Tavmjong,
Good, that was an effortless speedup, but I'll still go ahead with the vectorized implementation.

Before I set the filters back to SRGB, I'd like to know which is more intuitive to the user (e.g. linear response)? According to your explanation,

http://tavmjong.free.fr/blog/?p=765

you say for color interpolation, clearly SRGB is better.
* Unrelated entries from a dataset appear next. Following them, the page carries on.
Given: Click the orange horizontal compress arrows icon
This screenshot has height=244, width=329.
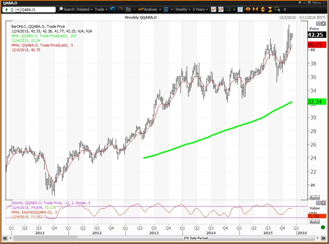Looking at the screenshot, I should click(255, 9).
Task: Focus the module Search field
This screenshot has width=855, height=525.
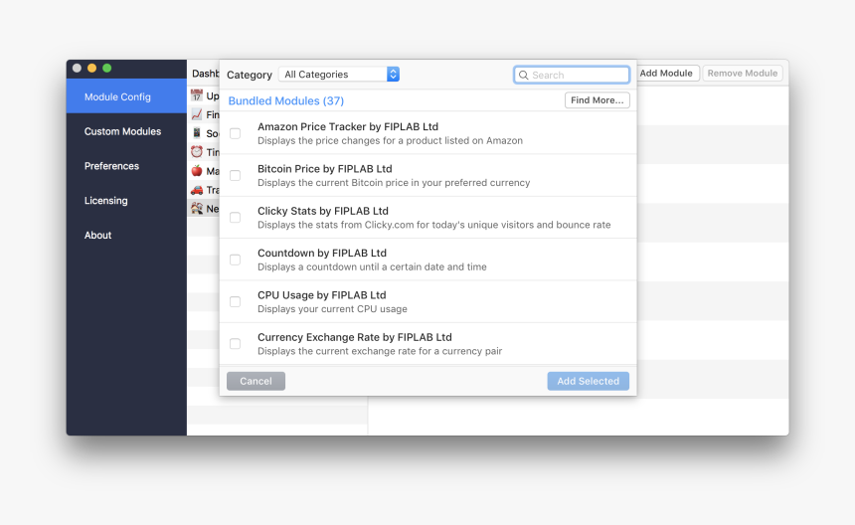Action: tap(577, 76)

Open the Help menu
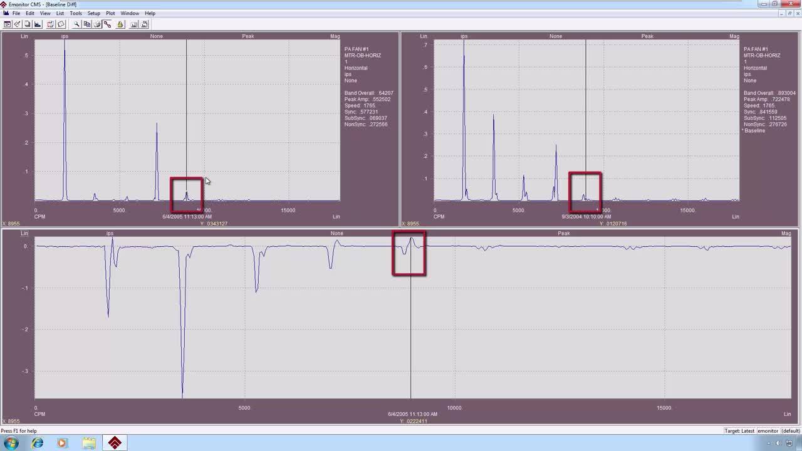[x=150, y=13]
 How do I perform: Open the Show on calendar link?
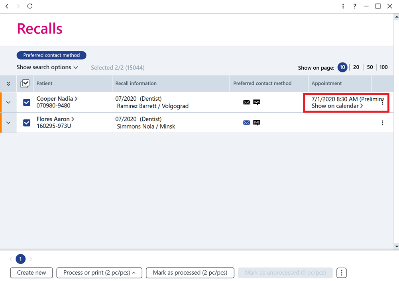coord(337,106)
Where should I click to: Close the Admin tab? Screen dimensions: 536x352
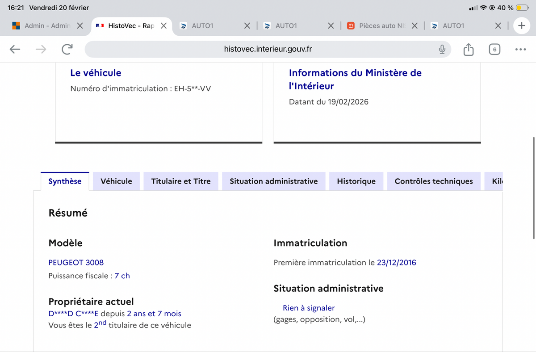[x=80, y=26]
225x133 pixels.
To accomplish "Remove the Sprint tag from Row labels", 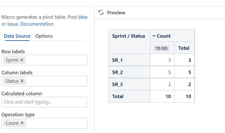I will 22,60.
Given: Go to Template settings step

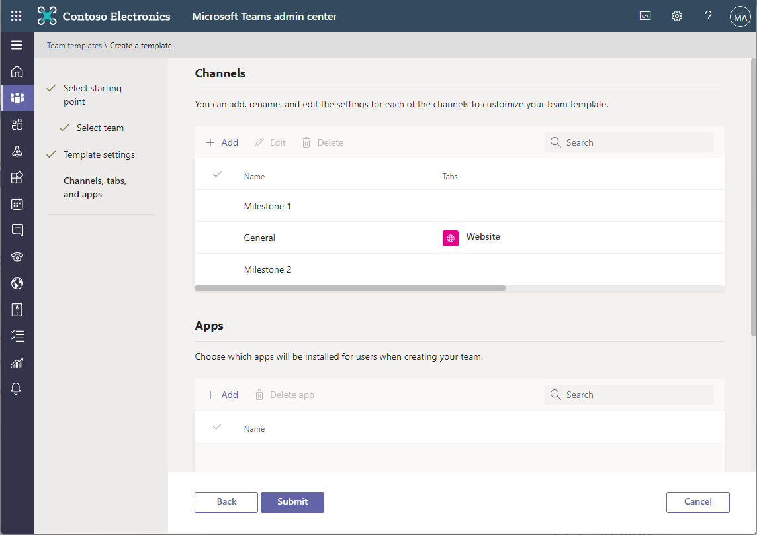Looking at the screenshot, I should coord(99,154).
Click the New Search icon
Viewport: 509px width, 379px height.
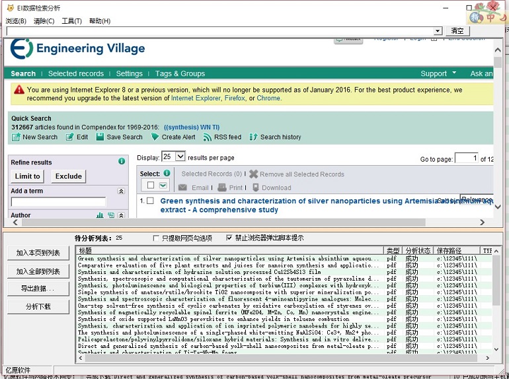pyautogui.click(x=16, y=137)
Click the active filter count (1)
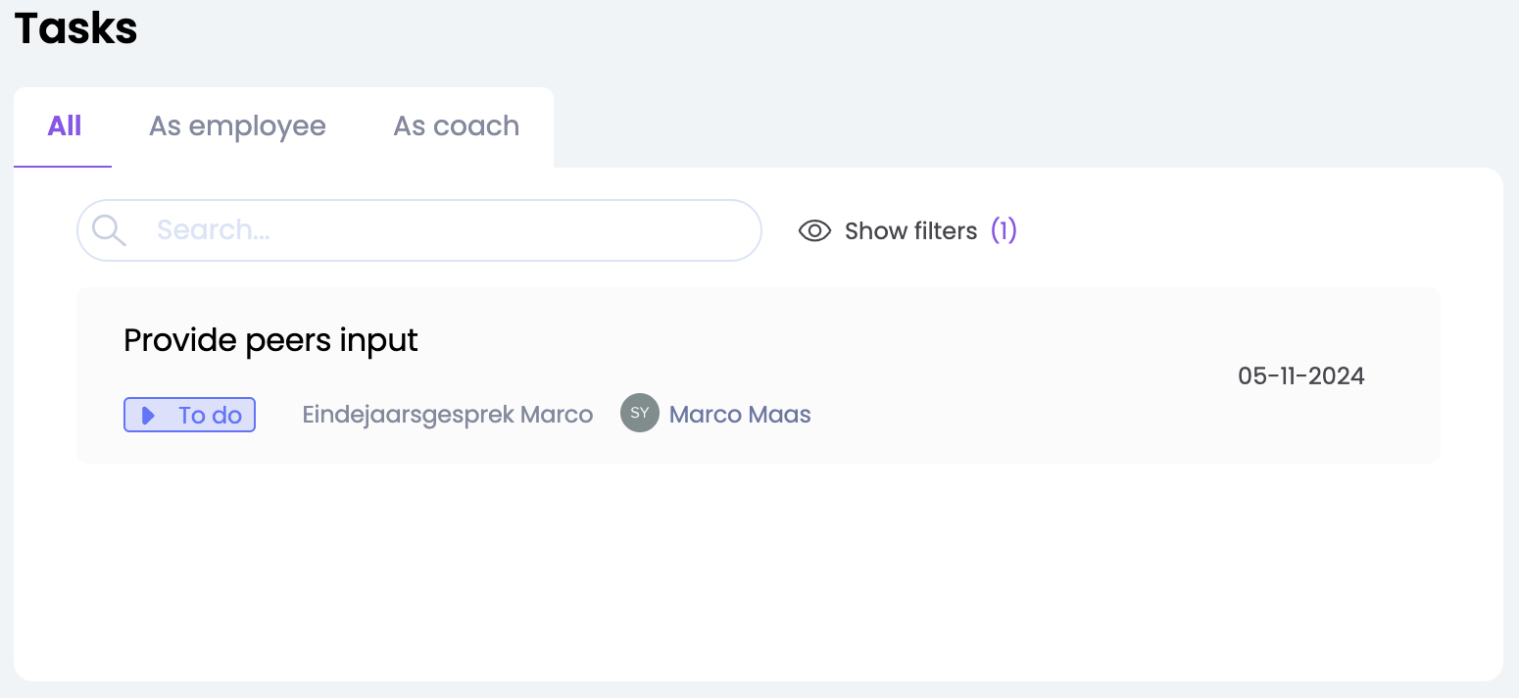The width and height of the screenshot is (1519, 698). (1004, 231)
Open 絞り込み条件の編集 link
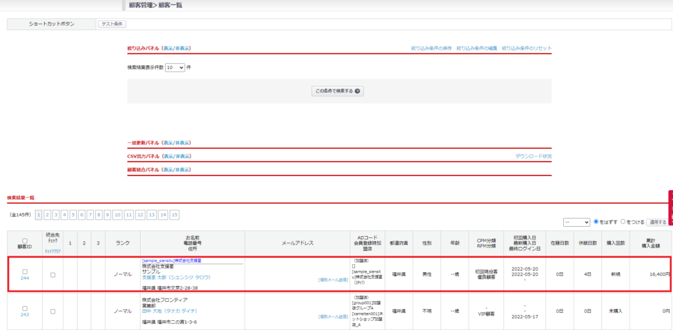Viewport: 673px width, 330px height. coord(476,48)
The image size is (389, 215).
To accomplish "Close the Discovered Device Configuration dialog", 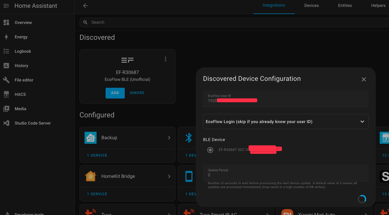I will 364,79.
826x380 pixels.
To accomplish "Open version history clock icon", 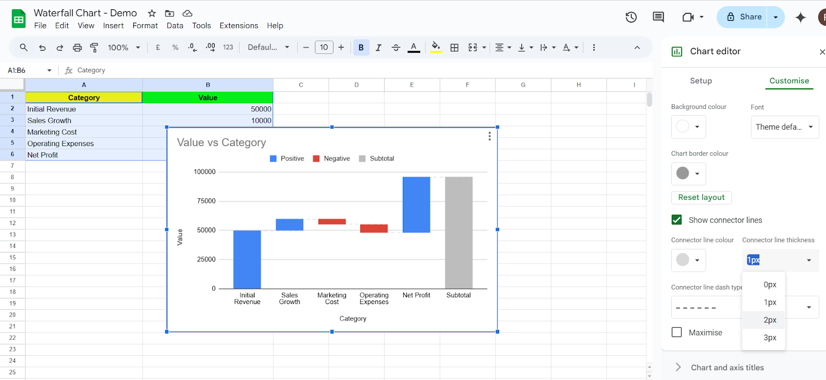I will pos(631,17).
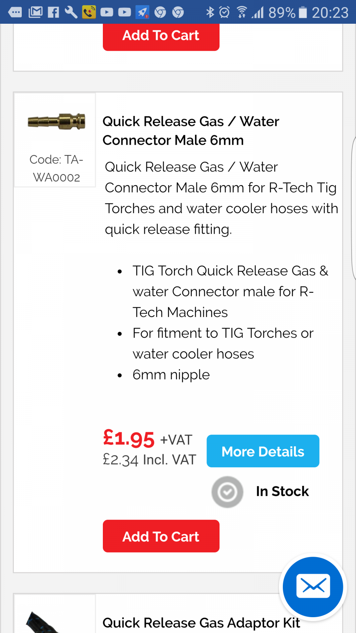The image size is (356, 633).
Task: Tap the In Stock checkmark icon
Action: [227, 492]
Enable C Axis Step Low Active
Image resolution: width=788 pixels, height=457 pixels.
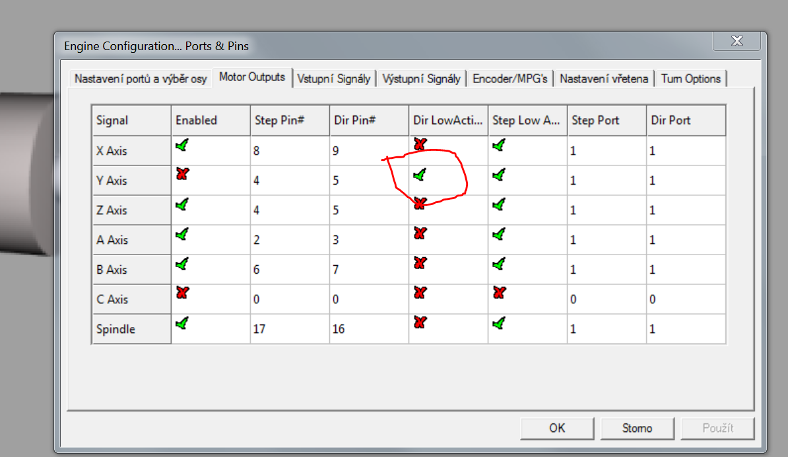(x=498, y=293)
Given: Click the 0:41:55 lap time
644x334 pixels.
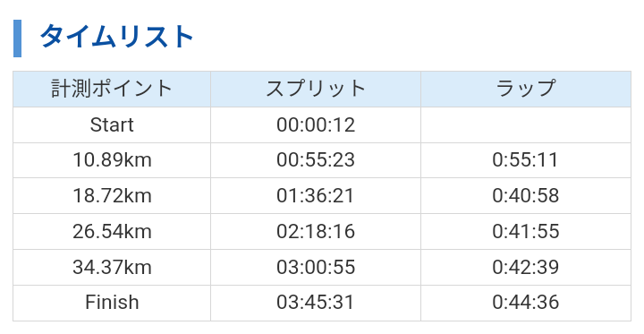Looking at the screenshot, I should 526,232.
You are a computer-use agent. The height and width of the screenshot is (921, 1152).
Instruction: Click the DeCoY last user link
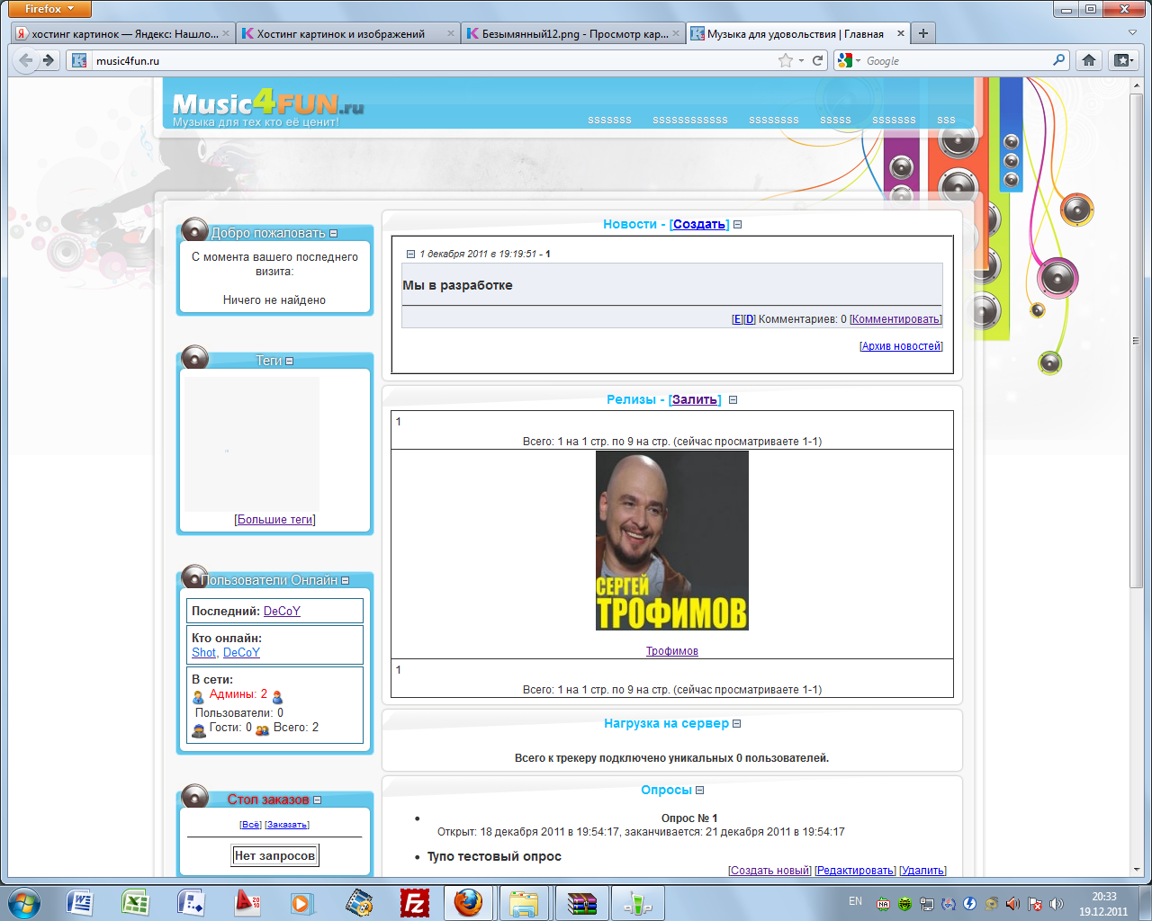[x=282, y=611]
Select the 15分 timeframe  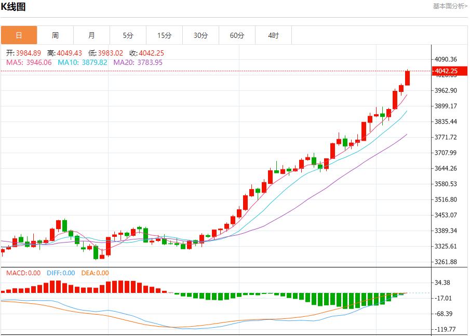click(x=164, y=35)
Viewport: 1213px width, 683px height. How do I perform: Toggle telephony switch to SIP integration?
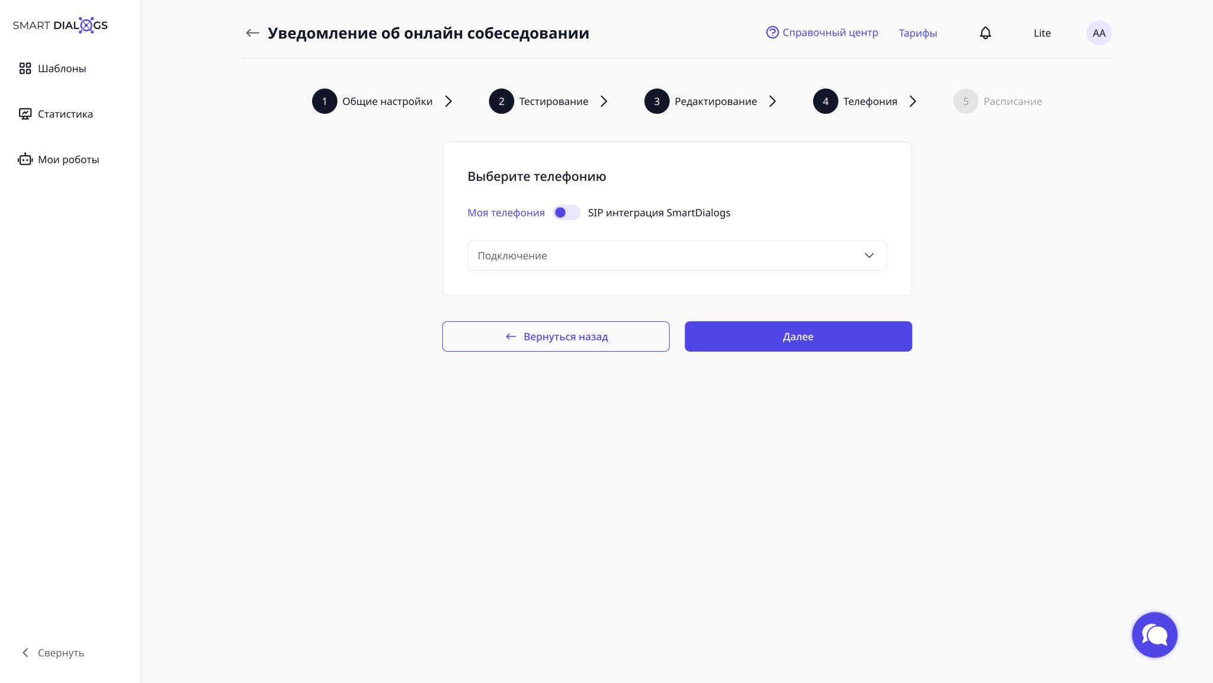coord(566,213)
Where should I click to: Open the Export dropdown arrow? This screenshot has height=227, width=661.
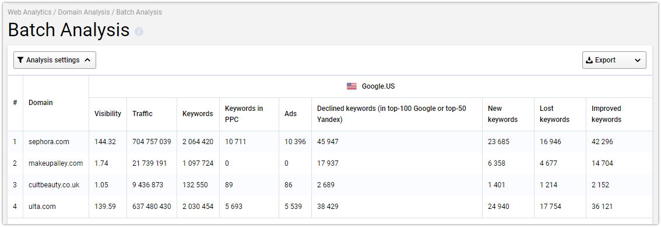[638, 60]
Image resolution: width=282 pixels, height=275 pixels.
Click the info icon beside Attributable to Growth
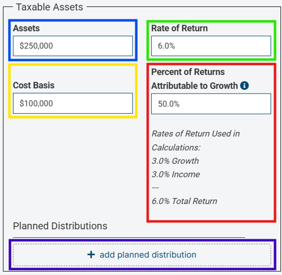pos(244,86)
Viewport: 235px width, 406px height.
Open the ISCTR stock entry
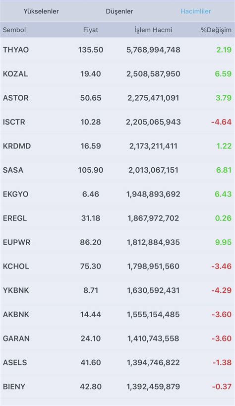pyautogui.click(x=118, y=122)
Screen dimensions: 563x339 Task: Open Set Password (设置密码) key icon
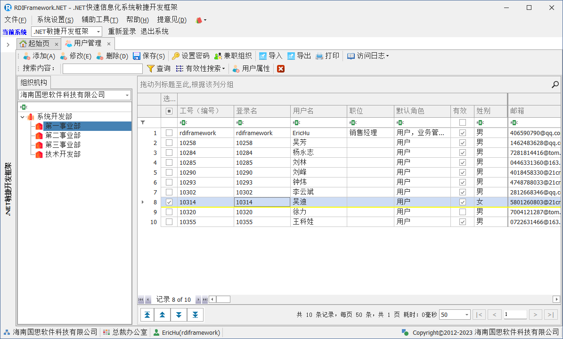click(176, 56)
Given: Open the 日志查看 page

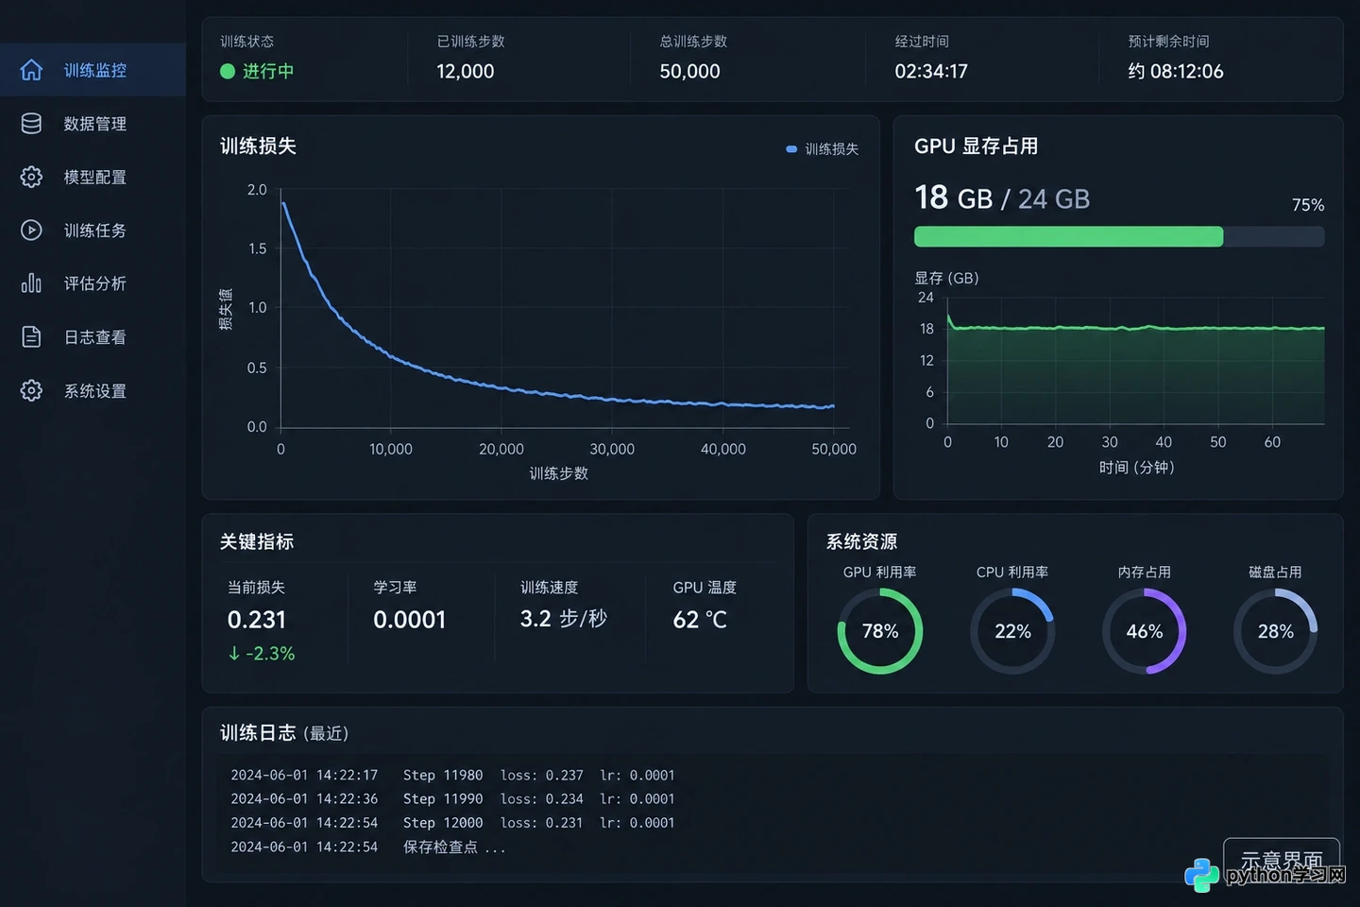Looking at the screenshot, I should pyautogui.click(x=94, y=337).
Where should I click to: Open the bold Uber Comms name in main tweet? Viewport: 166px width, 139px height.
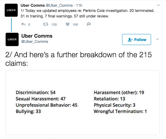coord(37,36)
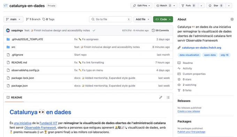This screenshot has height=137, width=237.
Task: Click the xaquingv avatar icon
Action: pyautogui.click(x=8, y=31)
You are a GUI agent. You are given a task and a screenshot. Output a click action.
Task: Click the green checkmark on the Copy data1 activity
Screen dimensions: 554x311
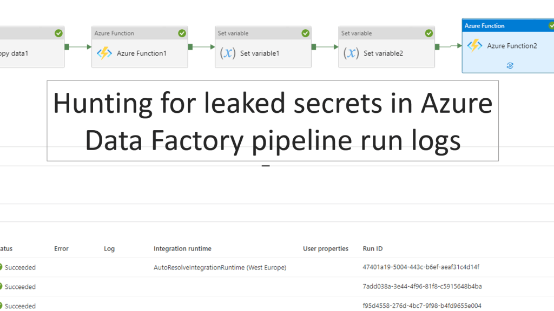58,33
But I couldn't tell for filters which is better?


On Sun, Mar 3, 2013 at 6:39 AM, Tavmjong Bah <tavmjong@...8...> wrote:

Just check-in a patch that should use OpenMP when converting between
sRGB and linearRGB. On my laptop with 8 threads it results in about an
eight fold increase in speed with a Gaussian blur of radius 100.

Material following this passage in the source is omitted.